Another effortless approach that espouses living your life instead of your thoughts is a beautiful book about the immeasurable power of awareness. Part story and part narrative, it's called "Working on Yourself Doesn't Work," by Ariel and Shya Kane, and I can't recommend it enough for people who are ready to stop being hard on themselves and rediscover life's forgotten magic.

Rating: 2 stars
Summary: Psycho-babble
Review: I'm glad I checked this one out @ the public library instead of paying good money for it. I gave it 2 stars for the author
sharing her experiences and what seems to have worked for her.

Rating: 5 stars
Summary: The Work works
Review: If you have meditated for years, practiced mindfulness, brought yourself back to the present moment over and over and over again, labeled your thoughts as 'thinking' and STILL find yourself a victim of anxiety, STILL get scared when the market plummets, STILL get upset when your kids don't do what you think they should do, or your mate behaves in a way that bothers you, do the Work.

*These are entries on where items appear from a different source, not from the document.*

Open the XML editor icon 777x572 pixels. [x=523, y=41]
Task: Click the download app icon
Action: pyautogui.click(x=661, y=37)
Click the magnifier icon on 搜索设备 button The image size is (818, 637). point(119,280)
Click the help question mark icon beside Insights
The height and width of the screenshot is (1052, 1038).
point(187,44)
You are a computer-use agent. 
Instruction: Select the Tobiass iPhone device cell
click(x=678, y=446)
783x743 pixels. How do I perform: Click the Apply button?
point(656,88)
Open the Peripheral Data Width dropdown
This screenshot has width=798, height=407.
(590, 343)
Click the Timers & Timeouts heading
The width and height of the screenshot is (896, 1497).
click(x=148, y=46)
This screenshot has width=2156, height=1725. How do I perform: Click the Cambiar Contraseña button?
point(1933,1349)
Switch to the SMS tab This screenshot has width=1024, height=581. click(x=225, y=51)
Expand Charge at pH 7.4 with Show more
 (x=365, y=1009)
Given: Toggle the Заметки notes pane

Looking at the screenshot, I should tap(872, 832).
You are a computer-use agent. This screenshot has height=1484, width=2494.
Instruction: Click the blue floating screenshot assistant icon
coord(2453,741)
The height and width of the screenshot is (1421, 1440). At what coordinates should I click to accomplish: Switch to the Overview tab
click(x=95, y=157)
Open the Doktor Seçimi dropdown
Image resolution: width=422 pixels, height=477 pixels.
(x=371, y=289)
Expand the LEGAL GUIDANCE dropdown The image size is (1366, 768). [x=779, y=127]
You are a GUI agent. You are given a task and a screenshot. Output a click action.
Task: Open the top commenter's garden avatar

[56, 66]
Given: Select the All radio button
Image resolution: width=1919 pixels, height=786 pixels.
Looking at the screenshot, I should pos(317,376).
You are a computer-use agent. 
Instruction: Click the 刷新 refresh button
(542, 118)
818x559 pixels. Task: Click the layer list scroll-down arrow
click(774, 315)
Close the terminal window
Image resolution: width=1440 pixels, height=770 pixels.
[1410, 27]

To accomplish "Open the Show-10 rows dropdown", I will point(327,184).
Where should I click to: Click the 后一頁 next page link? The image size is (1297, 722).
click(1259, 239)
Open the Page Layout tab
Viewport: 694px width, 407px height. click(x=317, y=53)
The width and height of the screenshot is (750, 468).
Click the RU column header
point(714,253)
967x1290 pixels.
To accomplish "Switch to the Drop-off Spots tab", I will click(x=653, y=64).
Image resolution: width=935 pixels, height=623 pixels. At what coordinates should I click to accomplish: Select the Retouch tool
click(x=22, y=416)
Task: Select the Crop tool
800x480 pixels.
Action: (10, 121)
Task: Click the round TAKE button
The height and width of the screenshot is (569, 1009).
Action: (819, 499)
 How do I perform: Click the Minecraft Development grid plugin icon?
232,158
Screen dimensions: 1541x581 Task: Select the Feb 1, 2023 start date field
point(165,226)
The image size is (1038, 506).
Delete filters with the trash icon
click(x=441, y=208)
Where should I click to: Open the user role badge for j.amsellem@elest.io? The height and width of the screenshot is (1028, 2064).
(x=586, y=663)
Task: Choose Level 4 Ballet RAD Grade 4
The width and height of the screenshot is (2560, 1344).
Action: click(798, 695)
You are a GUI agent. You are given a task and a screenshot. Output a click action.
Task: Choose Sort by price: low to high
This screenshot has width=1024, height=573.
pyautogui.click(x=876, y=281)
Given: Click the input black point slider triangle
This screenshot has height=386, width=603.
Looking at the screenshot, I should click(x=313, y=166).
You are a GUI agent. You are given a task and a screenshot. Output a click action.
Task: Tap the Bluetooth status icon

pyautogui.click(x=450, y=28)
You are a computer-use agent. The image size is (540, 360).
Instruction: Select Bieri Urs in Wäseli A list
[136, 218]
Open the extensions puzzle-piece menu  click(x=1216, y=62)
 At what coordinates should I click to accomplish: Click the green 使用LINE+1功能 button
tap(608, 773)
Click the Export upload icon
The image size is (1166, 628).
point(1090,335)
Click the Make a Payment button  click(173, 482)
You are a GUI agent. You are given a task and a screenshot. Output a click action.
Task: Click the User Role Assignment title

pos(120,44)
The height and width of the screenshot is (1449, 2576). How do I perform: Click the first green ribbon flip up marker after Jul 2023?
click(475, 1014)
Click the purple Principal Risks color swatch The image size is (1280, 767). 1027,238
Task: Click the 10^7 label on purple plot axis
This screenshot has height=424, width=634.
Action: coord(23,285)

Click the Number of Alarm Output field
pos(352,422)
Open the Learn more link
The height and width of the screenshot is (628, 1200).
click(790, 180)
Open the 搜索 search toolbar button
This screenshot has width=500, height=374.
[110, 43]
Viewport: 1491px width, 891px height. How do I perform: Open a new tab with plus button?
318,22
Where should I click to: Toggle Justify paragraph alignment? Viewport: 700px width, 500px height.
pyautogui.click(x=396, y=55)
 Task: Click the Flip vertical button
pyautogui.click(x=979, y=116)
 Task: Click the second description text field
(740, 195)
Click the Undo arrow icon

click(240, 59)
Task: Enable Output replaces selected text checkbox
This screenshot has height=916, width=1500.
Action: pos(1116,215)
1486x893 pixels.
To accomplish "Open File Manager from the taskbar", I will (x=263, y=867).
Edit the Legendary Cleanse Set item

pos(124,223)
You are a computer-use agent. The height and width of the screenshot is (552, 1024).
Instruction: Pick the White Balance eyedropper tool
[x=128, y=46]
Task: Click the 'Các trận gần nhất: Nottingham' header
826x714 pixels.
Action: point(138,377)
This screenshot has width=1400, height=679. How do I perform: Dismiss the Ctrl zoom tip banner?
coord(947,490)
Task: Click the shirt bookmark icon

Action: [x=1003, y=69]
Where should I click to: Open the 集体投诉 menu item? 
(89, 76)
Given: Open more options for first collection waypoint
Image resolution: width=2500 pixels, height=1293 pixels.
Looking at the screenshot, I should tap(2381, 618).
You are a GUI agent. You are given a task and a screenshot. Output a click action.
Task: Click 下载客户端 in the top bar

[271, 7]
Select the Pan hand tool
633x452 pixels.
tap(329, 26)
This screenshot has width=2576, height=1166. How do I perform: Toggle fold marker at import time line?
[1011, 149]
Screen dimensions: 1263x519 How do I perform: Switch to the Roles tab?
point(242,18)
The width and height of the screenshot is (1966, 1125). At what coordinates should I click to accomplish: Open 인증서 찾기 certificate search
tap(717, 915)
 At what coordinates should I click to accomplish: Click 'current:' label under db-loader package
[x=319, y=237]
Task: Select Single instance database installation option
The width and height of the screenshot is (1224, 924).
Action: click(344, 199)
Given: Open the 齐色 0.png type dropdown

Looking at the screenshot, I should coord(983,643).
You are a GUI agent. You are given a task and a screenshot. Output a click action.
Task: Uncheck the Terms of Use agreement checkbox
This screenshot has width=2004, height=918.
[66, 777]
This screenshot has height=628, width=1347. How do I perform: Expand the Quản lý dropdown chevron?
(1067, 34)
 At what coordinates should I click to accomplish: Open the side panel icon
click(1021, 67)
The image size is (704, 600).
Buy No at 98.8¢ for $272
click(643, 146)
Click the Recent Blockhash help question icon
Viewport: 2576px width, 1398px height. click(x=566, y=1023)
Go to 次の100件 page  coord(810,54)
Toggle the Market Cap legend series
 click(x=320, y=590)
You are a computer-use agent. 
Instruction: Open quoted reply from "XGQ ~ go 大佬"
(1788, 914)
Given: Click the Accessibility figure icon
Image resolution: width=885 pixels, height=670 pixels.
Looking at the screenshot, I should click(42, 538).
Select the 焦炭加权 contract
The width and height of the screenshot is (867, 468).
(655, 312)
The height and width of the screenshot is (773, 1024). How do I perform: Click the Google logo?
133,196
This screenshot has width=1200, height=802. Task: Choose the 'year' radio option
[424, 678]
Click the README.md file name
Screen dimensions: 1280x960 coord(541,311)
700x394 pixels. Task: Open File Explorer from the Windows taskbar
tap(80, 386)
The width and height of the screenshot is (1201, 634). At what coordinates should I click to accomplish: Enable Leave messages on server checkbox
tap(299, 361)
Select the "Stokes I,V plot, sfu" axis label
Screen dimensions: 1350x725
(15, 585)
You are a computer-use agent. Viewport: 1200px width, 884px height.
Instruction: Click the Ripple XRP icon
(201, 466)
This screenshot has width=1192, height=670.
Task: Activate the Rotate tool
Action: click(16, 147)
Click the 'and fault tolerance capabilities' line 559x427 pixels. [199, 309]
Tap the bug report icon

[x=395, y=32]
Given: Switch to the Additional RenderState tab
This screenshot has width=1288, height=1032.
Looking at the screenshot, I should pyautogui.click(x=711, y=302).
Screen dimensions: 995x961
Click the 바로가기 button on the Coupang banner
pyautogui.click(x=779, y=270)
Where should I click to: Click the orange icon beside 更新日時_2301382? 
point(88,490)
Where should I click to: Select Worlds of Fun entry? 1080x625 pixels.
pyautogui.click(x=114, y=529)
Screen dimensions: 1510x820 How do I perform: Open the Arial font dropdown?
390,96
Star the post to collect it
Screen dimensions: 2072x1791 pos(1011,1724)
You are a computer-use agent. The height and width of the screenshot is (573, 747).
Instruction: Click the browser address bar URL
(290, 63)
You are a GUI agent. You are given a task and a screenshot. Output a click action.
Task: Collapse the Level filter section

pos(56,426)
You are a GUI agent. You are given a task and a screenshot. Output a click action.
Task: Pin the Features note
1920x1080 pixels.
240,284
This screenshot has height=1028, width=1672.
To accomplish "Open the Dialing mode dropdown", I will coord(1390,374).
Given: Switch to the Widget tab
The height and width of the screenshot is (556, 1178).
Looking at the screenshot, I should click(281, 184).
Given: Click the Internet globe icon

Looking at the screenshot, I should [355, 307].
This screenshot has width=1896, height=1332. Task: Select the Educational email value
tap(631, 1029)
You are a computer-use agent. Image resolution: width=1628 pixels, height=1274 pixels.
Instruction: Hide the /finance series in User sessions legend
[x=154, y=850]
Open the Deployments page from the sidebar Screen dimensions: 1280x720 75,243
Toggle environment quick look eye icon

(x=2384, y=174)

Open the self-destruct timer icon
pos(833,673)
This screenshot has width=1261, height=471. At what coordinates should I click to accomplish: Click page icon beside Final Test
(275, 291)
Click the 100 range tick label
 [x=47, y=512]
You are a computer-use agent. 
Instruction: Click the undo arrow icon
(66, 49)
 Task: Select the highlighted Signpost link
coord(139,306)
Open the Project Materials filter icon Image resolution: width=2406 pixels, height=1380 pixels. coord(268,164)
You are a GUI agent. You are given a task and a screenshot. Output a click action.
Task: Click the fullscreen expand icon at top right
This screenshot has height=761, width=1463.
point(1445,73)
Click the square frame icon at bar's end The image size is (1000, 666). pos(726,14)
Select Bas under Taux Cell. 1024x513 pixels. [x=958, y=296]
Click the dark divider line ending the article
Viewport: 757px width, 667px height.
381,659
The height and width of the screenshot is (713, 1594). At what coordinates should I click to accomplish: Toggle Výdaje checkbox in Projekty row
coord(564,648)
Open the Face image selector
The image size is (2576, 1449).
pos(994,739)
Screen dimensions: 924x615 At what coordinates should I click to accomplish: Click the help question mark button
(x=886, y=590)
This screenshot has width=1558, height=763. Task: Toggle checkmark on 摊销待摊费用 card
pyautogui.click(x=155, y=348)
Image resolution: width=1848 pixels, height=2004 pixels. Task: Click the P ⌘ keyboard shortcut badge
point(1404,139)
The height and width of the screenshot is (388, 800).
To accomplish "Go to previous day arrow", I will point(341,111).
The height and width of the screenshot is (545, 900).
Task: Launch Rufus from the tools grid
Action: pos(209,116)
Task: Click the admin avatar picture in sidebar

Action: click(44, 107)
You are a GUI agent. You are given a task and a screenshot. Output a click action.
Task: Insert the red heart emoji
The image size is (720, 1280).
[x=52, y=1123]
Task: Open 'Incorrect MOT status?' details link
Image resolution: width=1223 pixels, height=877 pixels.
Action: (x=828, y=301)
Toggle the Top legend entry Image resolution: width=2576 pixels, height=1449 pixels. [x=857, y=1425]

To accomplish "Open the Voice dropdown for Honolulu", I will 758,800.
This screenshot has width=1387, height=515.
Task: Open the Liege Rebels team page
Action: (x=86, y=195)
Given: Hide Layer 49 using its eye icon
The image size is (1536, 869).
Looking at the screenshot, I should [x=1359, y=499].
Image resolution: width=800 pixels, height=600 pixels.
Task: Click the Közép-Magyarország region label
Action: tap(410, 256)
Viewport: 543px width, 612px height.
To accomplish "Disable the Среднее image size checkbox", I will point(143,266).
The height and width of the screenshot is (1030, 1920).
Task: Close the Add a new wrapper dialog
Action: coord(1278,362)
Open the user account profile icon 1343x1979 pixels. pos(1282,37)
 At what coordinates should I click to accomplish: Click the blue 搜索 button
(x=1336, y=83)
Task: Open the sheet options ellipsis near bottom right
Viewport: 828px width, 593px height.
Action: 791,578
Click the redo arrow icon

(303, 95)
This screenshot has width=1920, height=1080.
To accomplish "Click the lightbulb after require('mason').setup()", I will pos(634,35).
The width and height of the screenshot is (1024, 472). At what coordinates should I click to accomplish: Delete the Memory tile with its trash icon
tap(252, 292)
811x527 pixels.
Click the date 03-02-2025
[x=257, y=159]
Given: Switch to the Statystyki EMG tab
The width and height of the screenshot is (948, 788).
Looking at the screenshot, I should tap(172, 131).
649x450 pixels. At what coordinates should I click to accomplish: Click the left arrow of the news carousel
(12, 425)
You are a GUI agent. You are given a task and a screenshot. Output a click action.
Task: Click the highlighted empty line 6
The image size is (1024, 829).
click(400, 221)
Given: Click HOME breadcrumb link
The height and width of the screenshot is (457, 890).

As Katie says, this work is checkmate. It is the end of suffering, the key to the present moment, the laughter upon awakening from the nightmare.

There are lots of good teachers and writers out there trying to help us awaken from the dream. Katie's method is the best I have come across to this date.

Katie has no agenda, she has no doctrine, she has no ideology. She draws no conclusions. She simply IS, and being so, shows you the nature of your own reality.

Rating: 5 stars
Summary: The present is perfect!
Review: The most efficient way to discovering how our beliefs filter how we experience life is to do a simple process called "The Work". Byron Katie developed this system as a way to regain her sanity after years of a debilitating depression. She has articulated this process beautifully in her new book, "Loving What Is".

Based on the idea that our assumptions, beliefs and judgments prevent us from experiencing reality, Katie demonstrates how once we notice the distortions in our perceptions, it becomes quite easy to drop them.

The book provides instructions on doing "The Work" by yourself. It also offers numerous examples of Katie leading the process in her workshops. Chapters are arranged by types of situations people face. Katie invites you to read the chapters dedicated to explanation and then to proceed through the book in whatever way you choose.

Rating: 2 stars
Summary: Cognitive Therapy in Spiritual Clothing
Review: "The Work" seems to me like a dressed-up version of cognitive therapy, where one identifies thoughts and learns to label them and challenge them and replace them with thoughts that are affirming rather than self-defeating. Perhaps there are some readers who are able to access this sort of methodology through Byron Katie's work that would not pick up a cognitive therapy book. But I found this book laborious and irritating to read; it is full of transcripts of the author doing the process with various people, and I simply couldn't stick with reading it. And although I'm sure that she would say that I'm spiritually unenlightened for saying so, (and that I need to do "The Work" in order to get my priorities straight), I found it incredibly distracting and irritating that she insists on constantly calling people "honey," and that this mannerism wasn't edited out of the transcripts. If people want to be called honey, let them eat at a truck stop in Oklahoma. I would recommend to potential readers and buyers that they take a close look at the book at a store or library before acquiring it.